English broadcaster (1930–2013)

Geoffrey Wheeler (24 September 1930 – 30 December 2013) was an English broadcaster who presented and developed a range of factual and entertainment programmes on radio and television, including the BBC's Songs of Praise and Top of the Form.

==Life and career==
Wheeler was born in Manchester, but as a child he lived in various places in Britain as his father worked as a hotel manager. While at the Grand Hotel near Piccadilly Gardens in Manchester both he and his younger brother, Peter, met Trevor Hill a BBC producer who regularly put up BBC guests there and for whom they appeared on BBC Radio's Children's Hour. He studied law at the University of Manchester. After auditioning for a radio drama, Wheeler made some 200 radio broadcasts for the BBC while still a student. In 1954 he became a trainee BBC radio producer for the Northern England region, making variety programmes with comedians such as Benny Hill and Morecambe and Wise, and rose to become senior programme producer for the region by 1962. He also began working as a television host on programmes including Come Dancing and, in 1960, an innovative early-evening regional programme using mobile cameras, Lookout.

After going freelance in 1963, he presented the school quiz show Top of the Form on BBC television from the early 1960s until the mid-1970s. For Yorkshire Television he presented the educational drama series How We Used to Live in 1969 and created the game show Winner Takes All. Wheeler set the questions and provided voiceovers on the show, which was first broadcast in 1975 and which was based around betting odds. The show was initially hosted by comedian Jimmy Tarbuck before Wheeler briefly presented it in 19871988.

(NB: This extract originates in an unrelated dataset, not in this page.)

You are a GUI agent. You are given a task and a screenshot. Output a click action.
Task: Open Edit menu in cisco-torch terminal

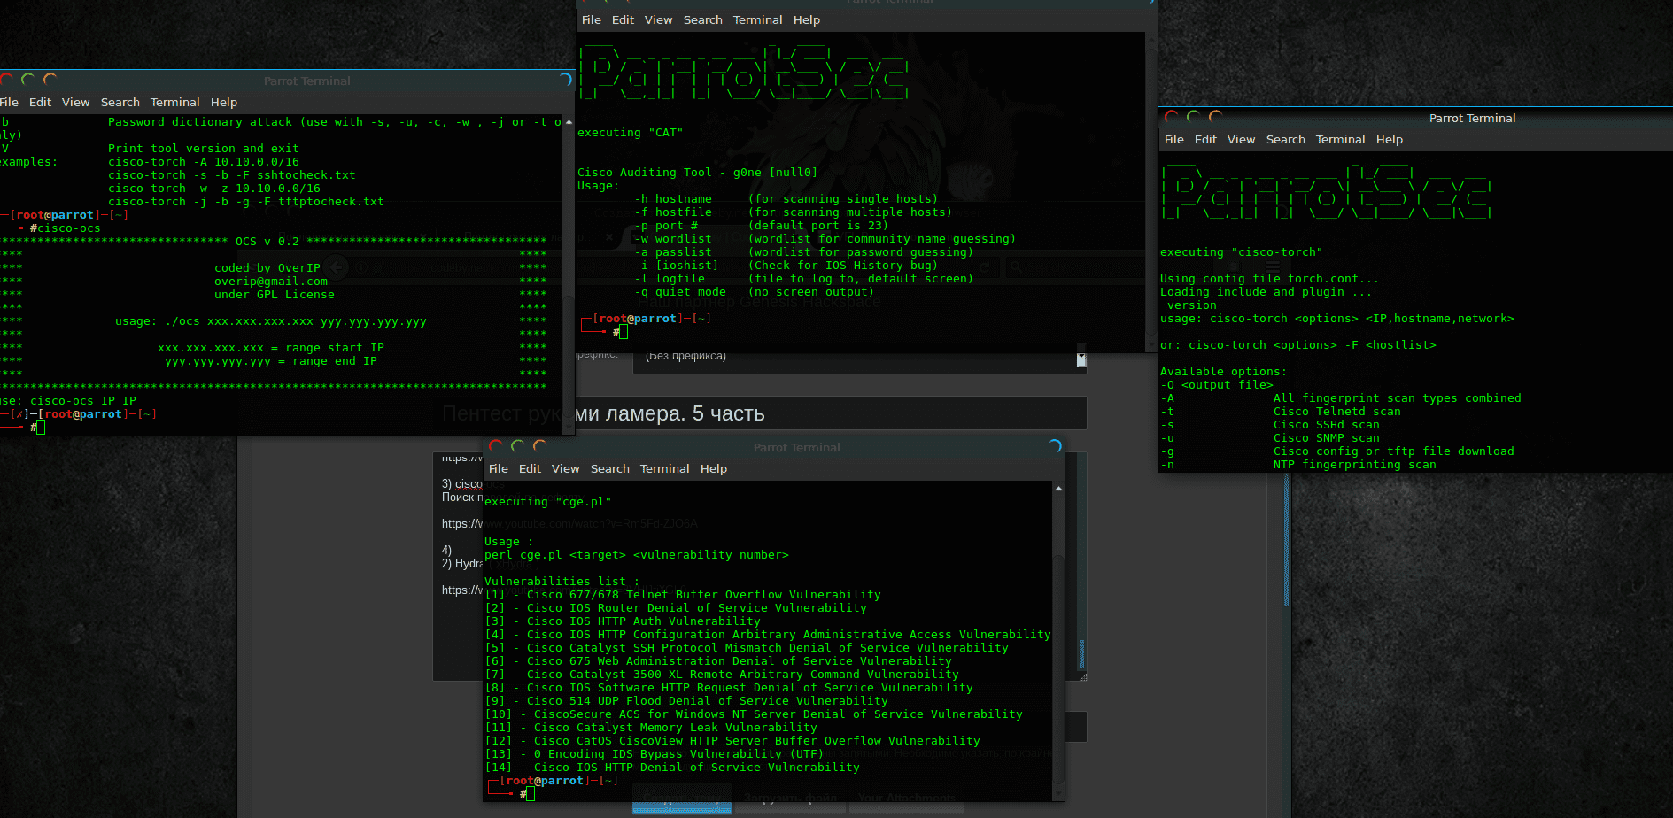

Between 1965 and 1985, Wheeler presented the BBC's religious programme Songs of Praise on many occasions. He also appeared on Call My Bluff and Jackanory. From the 1990s Wheeler presented nostalgic BBC Radio programmes drawing on the corporation's archives, many covering the lives of show business performers in Britain earlier in the century.

Wheeler died after a lengthy illness in a Prestbury, Cheshire, hospice. Peter Wheeler (1934–2010), remembered for his voiceover work, was his brother.

He was also a lay reader in the Church of England.